A lungo si era detto che il Covid sarebbe diventato qualcosa di simile a una comune influenza, invece stando a molti esperti non è così. Si registrano infatti casi di polmonite e di polmonite interstiziale, il che rende il virus qualcosa da non sottovalutare. Omicron 5, l’ultima variante di Sars-CoV-2, si sta dimostrando capace di colpire un gran numero di soggetti, anche fra le persone vaccinate, e sebbene i casi non siano letali come due anni fa, come ci ha detto l’epidemiologo Cesare Cislaghi, “far passare il messaggio, come fanno molti specialisti, che il peggio è passato o che sia del tutto finito, è fuorviante e distraente”. Lo dicono proprio i numeri: il tasso di crescita dei contagi è uniforme in tutta Italia, con un incremento settimanale del 50%, un’incidenza superiore a 500 casi ogni 100mila abitanti e un numero stimato di positivi almeno tra 2,5 e 3 milioni.



Quanto deve preoccupare l’ondata della variante Omicron 5 a cui stiamo assistendo?

Personalmente non la ritengo ondata Omicron 5, ma ondata per assenza di precauzioni, a cui si è aggiunta Omicron 5.

Intende la riapertura di ogni attività e la libertà di non usare più le mascherine?

Intendo aver diffuso l’impressione che non ci siano più problemi. Non voglio limitarmi al cambiamento delle misure normative, ma soprattutto a un problema di mentalità diffusa. Faccio sempre l’esempio dei supermercati: all’ingresso c’è l’invito a tenere la mascherina, poi dentro la maggioranza delle persone non la indossa.



In questo periodo estivo assistiamo anche a eventi pubblici con migliaia di persone dove nessuno indossa la mascherina…

Se guardiamo alle dichiarazioni di alcuni clinici, in sostanza è come se dicessero: smettetela di preoccuparvi, il Covid è oggi una influenza e niente altro.

Ecco, proprio questo, secondo alcuni esperti, è il messaggio sbagliato che si è diffuso?

Il problema è lo scontro tra clinici ed epidemiologi. I primi vedono un campione molto ridotto di pazienti. La probabilità che un paziente positivo possa morire di Covid è del 2 per mille, e non è detto che muoia per patologie tutte legate al virus. Ma è molto difficile che un clinico veda mille pazienti, ne vede 998 che stanno bene e ha l’impressione che la patologia non faccia più danni. E’ vero, non è più quella di due anni fa, però è comunque una patologia che continua ad avere anche risvolti seri. Personalmente la confronto con il morbillo.



In che senso?

Ha delle complicazioni tutte diverse dal morbillo, ma la mortalità negli adulti non è molto diversa da quella del morbillo. Il morbillo, giustamente, oggi è considerato una patologia seria da richiedere la vaccinazione e da prevenire mantenendo l’isolamento in caso di contagio. Oggi assistiamo a un aumento degli ingressi in terapia intensiva con conseguente occupazione dei posti letto per patologia Covid. Questo significa che in una sala di persone colpite da infarto non puoi mettere un paziente positivo al Covid. I problemi ci sono e negarli è rischioso.
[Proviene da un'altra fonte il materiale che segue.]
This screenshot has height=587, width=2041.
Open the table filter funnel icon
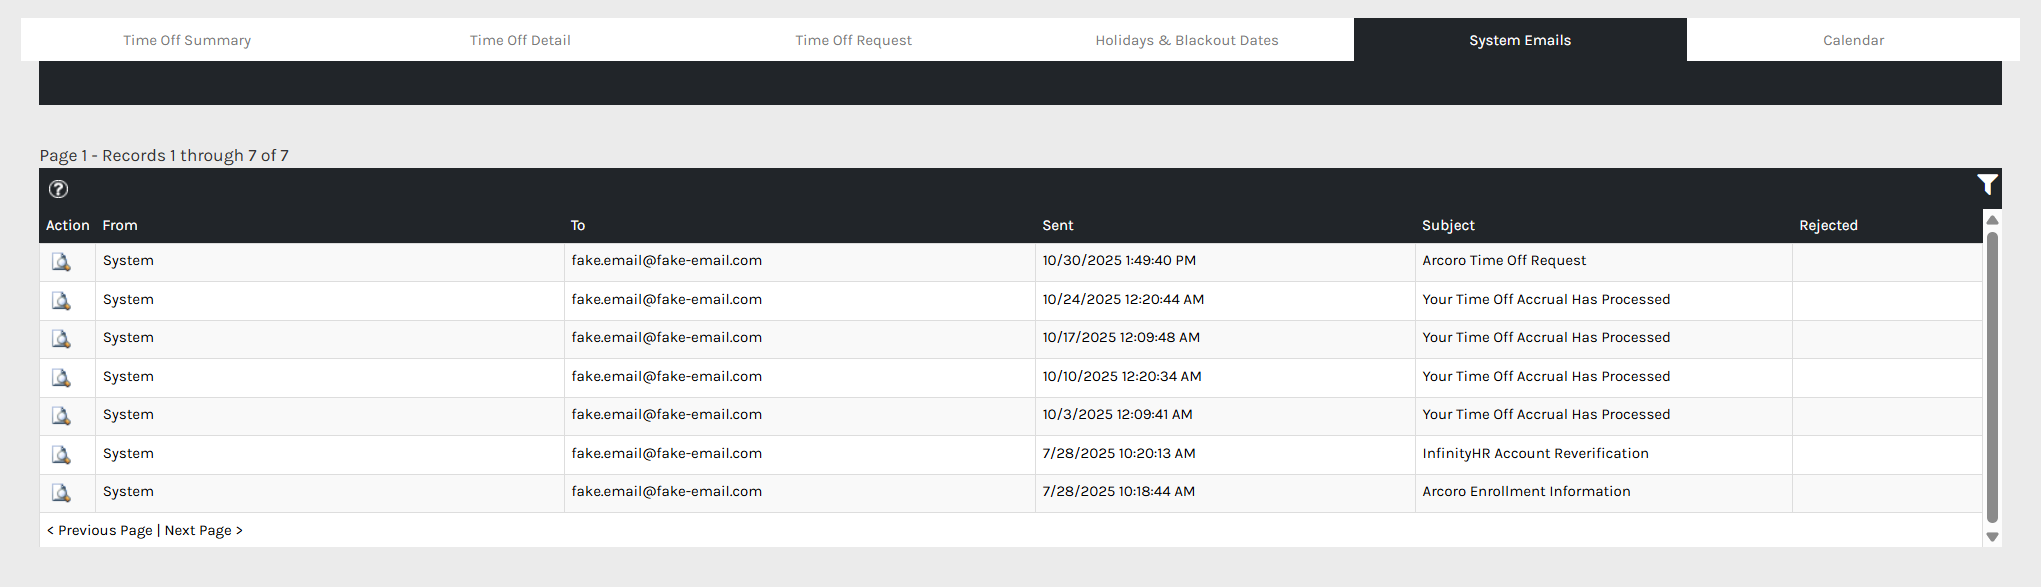click(1987, 185)
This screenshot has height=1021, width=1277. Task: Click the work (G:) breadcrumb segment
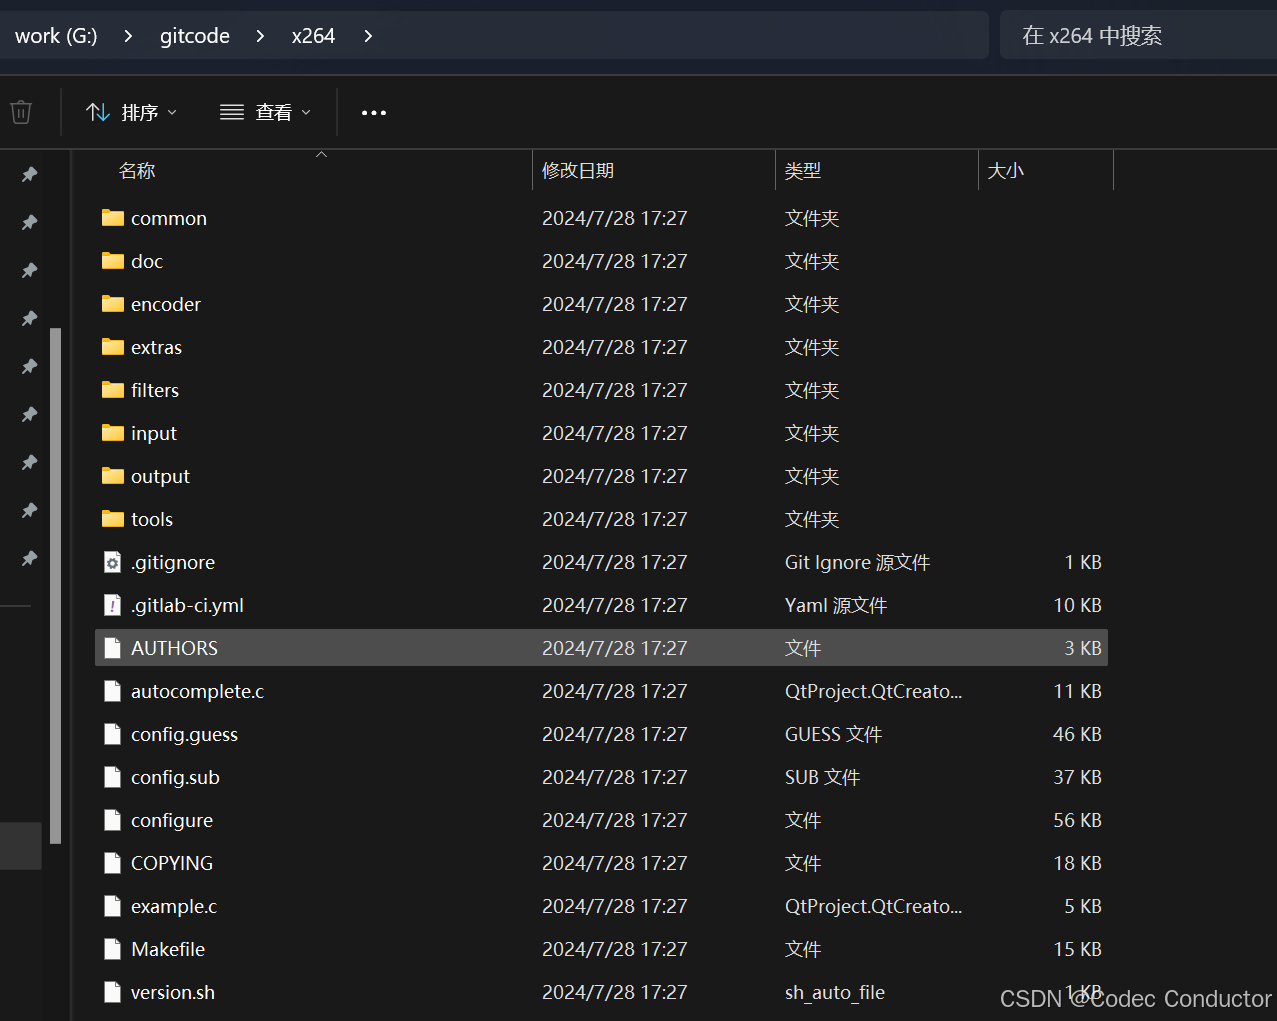56,36
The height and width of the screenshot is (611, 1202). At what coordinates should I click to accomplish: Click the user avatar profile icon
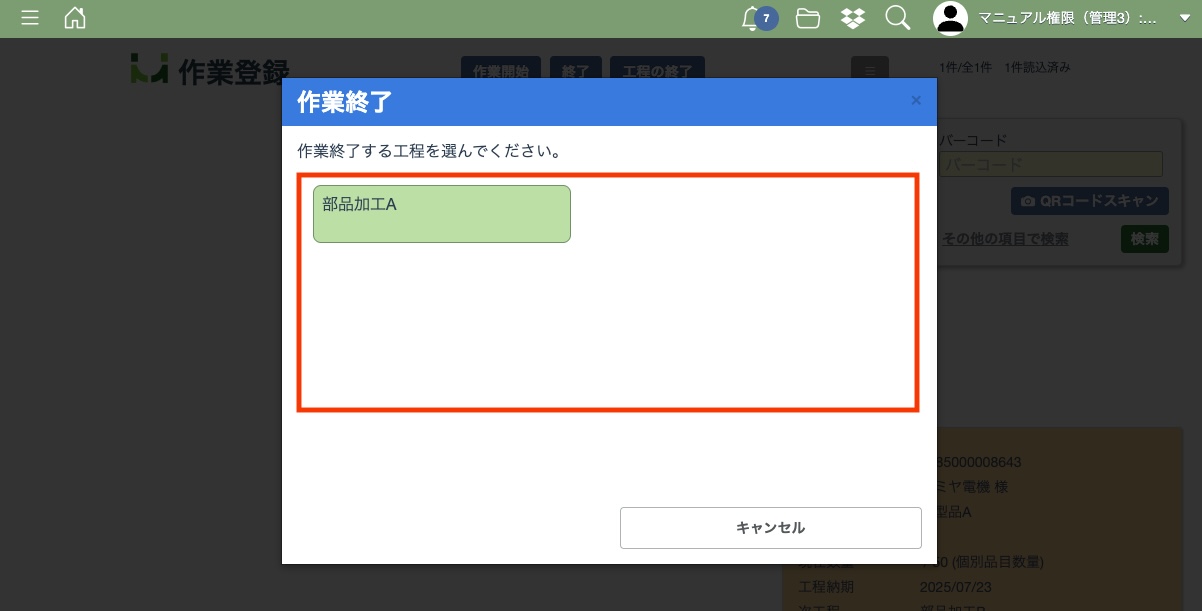950,18
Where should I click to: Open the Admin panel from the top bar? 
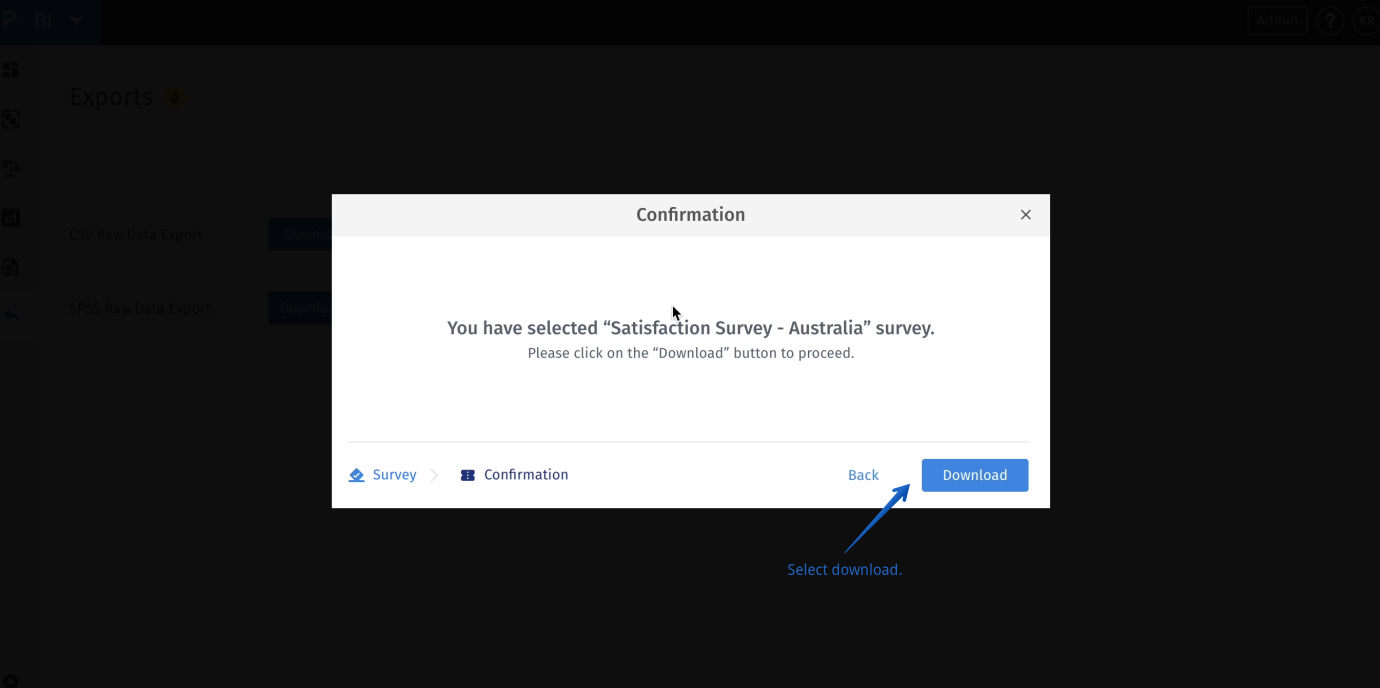(x=1277, y=19)
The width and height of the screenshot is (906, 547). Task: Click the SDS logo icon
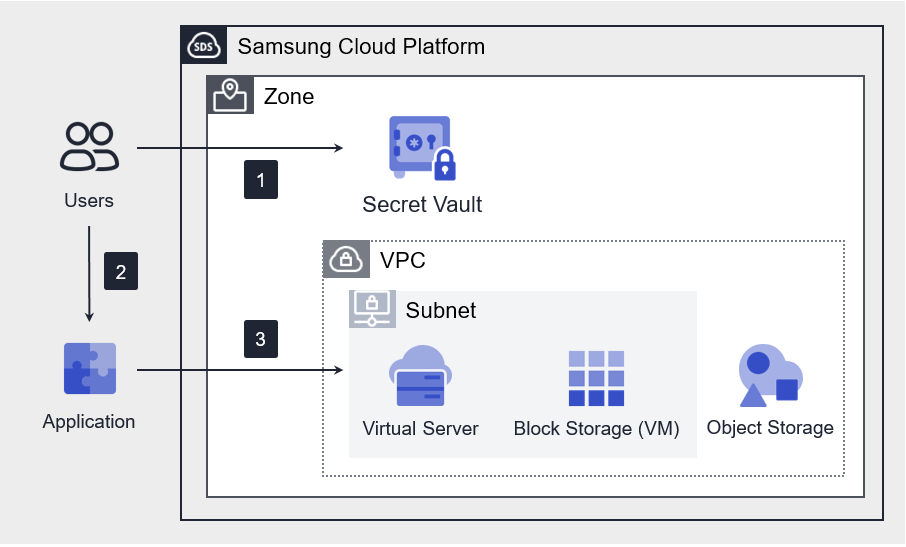[204, 46]
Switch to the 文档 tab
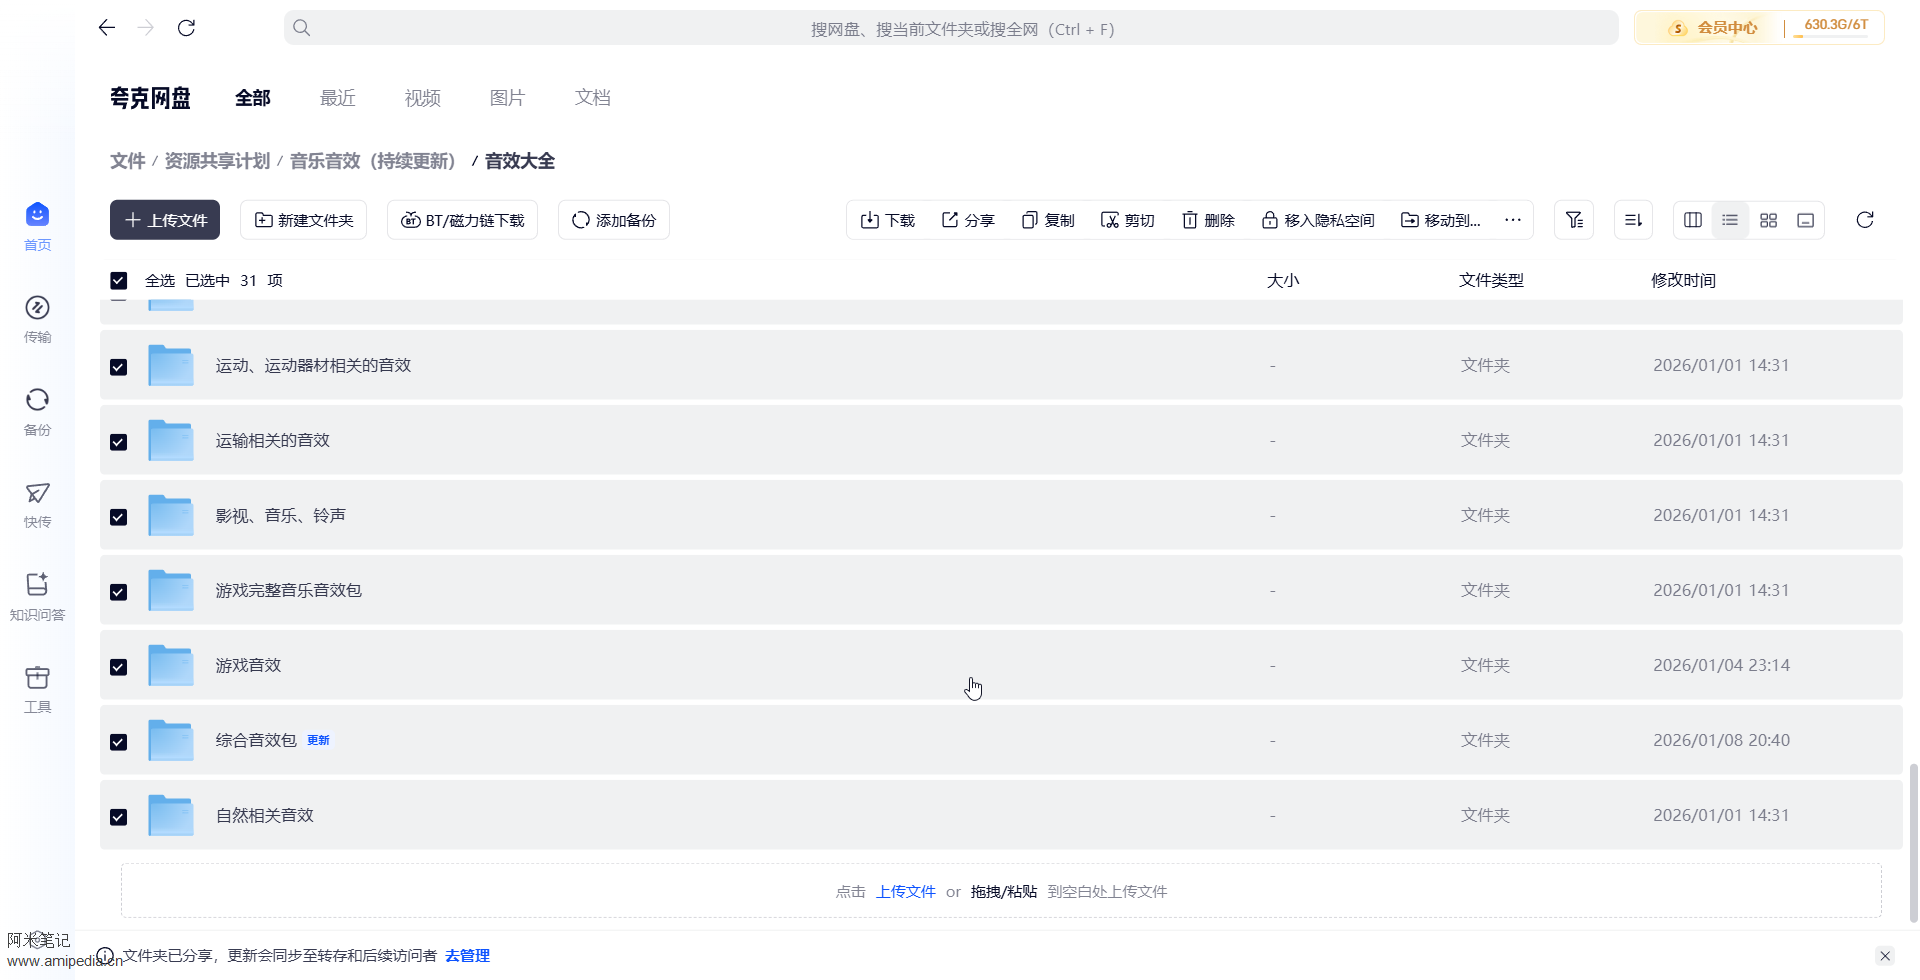Viewport: 1920px width, 980px height. (592, 98)
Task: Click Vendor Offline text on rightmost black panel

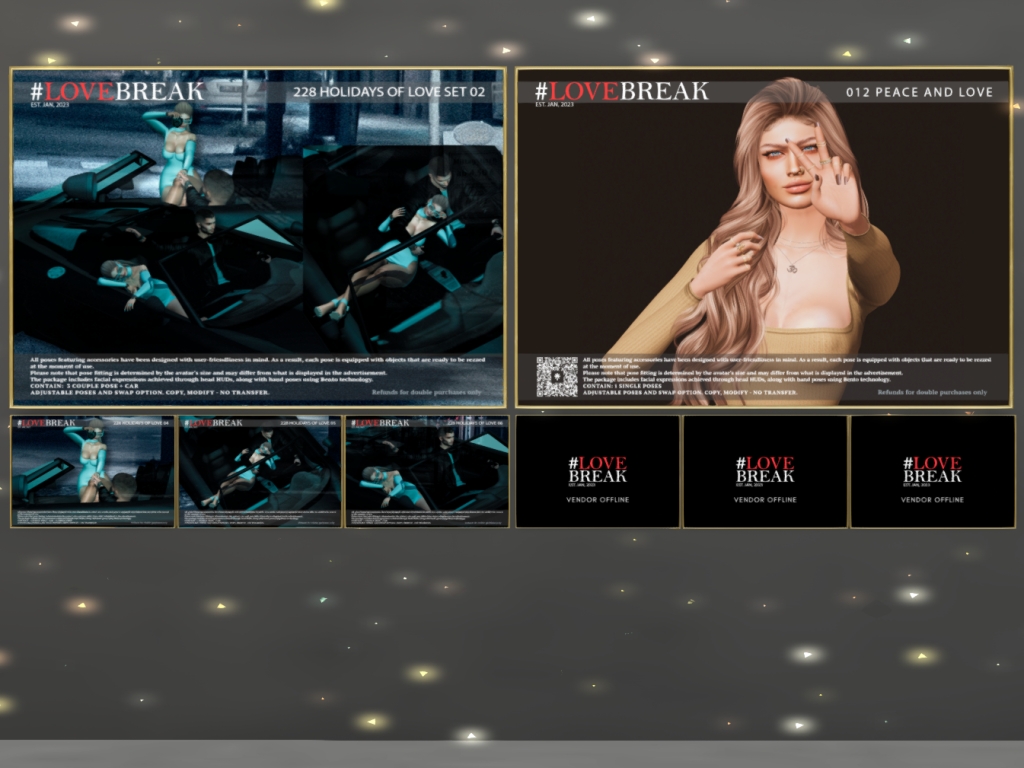Action: pyautogui.click(x=932, y=499)
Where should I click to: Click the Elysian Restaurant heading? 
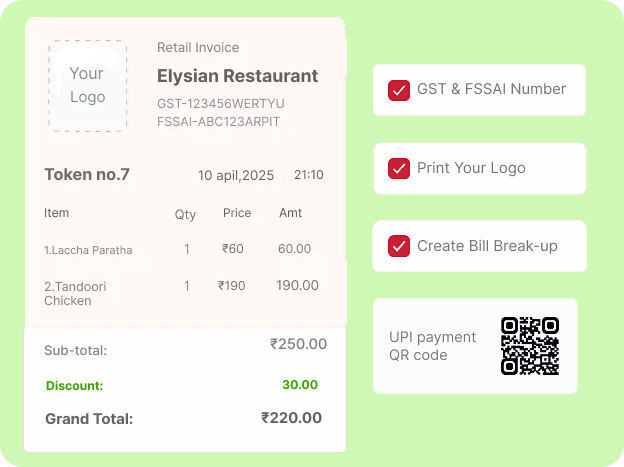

Ritiene che in autunno andremo incontro a una nuova emergenza?

Non ho la sfera di cristallo. Come le dicevo, ritengo che quanto stia accadendo sia motivato dall’abbandono delle misure di sicurezza. Certamente, in autunno potremo trovarci davanti a una sorta di immunità collettiva, ma dire che l’estate non è un problema è scorretto. Siamo ancora a oltre 55mila contagiati al giorno. Teniamo poi conto che ce ne sono sicuramente altrettanti autodiagnosticati, più di metà si fa il tampone da sé, per cui il numero esatto non lo conosciamo. Piuttosto che quello che succederà in autunno, bisogna vedere cosa succede oggi che i casi aumentano del 70% ogni settimana. Mi aspetto che fra due settimane la mortalità aumenterà anche a più di cento morti al giorno.

Molti sostengono sia necessario un nuovo vaccino apposito per Omicron 5. Secondo lei?

Sappiamo che i vaccini con il tempo perdono valenza. E’ probabile, come succede per le varianti dell’influenza, che si adottino vaccini diversi.